[WHAT THE TASK REQUIRES] Produce word for word the lines of the data below running from the one that has "Where should I click to: Click" to the one that has "Given: Switch to the Documents filter tab", inclusive, and no others.

[ENTRIES SUPPLIED]
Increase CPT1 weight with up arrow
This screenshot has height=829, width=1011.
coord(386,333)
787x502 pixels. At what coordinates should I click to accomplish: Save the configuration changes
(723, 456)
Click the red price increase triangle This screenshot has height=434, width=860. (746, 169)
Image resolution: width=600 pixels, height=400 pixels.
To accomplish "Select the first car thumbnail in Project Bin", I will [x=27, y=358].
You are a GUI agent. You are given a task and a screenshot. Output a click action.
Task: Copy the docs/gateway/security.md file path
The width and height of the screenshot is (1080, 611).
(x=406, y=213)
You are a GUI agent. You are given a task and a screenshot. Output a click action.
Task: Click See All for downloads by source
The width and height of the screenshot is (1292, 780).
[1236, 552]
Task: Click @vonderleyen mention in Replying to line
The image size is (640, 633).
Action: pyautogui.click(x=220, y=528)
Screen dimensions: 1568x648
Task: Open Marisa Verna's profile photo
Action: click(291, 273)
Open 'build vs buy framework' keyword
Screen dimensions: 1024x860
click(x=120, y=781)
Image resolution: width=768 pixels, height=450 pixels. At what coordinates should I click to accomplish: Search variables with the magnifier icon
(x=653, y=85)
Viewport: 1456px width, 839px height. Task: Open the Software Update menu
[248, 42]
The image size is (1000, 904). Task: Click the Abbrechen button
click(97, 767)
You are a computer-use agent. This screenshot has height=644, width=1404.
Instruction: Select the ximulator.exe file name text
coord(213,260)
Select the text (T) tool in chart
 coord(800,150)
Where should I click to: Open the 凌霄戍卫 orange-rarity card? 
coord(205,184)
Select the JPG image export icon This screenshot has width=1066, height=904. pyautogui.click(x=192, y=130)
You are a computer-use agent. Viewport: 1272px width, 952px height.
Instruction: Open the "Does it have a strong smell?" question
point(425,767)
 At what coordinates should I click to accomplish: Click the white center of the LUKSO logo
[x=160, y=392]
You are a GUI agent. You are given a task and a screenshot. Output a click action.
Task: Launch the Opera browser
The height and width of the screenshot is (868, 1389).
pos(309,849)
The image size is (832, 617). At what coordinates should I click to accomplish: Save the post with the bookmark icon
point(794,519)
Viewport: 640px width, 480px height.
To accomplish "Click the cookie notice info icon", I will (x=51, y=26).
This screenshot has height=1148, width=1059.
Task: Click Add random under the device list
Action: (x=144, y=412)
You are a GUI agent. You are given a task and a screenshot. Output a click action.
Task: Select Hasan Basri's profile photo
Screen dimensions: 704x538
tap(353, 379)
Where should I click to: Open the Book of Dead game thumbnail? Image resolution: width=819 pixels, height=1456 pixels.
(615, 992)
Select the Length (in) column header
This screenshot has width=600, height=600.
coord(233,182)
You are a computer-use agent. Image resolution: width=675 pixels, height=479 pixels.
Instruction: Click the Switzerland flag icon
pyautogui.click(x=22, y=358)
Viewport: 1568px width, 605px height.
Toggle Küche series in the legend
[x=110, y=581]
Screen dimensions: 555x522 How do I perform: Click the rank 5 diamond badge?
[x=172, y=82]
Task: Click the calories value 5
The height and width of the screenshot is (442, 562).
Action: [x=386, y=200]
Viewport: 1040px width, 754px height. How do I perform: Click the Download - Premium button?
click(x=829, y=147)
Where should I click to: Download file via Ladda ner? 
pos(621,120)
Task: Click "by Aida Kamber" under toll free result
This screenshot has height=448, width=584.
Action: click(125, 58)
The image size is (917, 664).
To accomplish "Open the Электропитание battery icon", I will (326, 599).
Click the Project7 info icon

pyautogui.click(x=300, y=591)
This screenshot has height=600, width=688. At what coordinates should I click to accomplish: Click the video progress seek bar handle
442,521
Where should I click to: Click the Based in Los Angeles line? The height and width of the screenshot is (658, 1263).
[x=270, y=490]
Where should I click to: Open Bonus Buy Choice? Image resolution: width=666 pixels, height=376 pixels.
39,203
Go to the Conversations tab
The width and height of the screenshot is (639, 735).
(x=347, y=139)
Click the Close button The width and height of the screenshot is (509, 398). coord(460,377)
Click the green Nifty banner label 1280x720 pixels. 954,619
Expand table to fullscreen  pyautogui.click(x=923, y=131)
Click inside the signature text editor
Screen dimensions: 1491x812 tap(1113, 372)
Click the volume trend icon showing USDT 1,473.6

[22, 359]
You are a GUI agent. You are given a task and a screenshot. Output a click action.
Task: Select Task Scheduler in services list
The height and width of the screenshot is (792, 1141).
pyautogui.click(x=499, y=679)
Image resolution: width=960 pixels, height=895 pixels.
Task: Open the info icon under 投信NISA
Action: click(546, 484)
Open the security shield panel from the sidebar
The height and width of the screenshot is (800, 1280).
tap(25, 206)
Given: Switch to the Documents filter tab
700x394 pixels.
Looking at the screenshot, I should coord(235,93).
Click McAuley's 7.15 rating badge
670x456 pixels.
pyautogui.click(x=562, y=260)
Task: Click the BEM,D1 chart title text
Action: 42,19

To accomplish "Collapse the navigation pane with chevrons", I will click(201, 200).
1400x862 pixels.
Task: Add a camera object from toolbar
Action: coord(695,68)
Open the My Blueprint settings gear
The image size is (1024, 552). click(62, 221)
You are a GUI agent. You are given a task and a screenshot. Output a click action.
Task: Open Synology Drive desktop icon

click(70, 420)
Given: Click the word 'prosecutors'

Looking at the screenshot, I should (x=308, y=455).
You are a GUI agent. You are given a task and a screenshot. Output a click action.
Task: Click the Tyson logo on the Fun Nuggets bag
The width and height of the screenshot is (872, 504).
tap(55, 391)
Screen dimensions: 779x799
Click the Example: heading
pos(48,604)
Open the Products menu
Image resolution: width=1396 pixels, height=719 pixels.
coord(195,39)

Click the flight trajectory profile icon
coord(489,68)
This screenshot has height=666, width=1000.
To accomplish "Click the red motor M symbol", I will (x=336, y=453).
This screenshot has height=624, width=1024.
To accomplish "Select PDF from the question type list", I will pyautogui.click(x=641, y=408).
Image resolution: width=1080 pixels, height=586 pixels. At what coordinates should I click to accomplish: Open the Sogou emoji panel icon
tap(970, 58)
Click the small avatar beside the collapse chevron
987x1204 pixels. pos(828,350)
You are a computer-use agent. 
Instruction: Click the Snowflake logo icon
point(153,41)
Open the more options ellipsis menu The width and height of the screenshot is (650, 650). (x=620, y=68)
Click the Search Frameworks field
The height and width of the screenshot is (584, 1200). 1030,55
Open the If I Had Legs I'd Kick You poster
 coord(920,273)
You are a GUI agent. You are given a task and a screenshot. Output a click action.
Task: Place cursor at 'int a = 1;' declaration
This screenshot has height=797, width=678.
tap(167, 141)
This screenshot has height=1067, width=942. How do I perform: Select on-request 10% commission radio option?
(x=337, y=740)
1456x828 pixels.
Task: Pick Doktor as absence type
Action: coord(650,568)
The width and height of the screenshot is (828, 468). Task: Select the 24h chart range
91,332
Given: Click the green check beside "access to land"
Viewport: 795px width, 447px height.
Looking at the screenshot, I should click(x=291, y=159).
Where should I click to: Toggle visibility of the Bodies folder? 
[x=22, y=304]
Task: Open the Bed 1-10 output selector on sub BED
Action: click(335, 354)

[RESULT FOR THIS EXERCISE]
Where should I click to: Click the Based in Los Angeles line? The height and width of the screenshot is (658, 1263).
[x=270, y=490]
Where should I click to: Open Bonus Buy Choice? Image resolution: width=666 pixels, height=376 pixels.
39,203
Go to the Conversations tab
The width and height of the screenshot is (639, 735).
(x=347, y=139)
Click the Close button The width and height of the screenshot is (509, 398). coord(460,377)
Click the green Nifty banner label 1280x720 pixels. 954,619
Expand table to fullscreen  pyautogui.click(x=923, y=131)
Click inside the signature text editor
Screen dimensions: 1491x812 tap(1113, 372)
Click the volume trend icon showing USDT 1,473.6

[22, 359]
You are a GUI agent. You are given a task and a screenshot. Output a click action.
Task: Select Task Scheduler in services list
The height and width of the screenshot is (792, 1141).
pyautogui.click(x=499, y=679)
Image resolution: width=960 pixels, height=895 pixels.
Task: Open the info icon under 投信NISA
Action: click(546, 484)
Open the security shield panel from the sidebar
The height and width of the screenshot is (800, 1280).
tap(25, 206)
Given: Switch to the Documents filter tab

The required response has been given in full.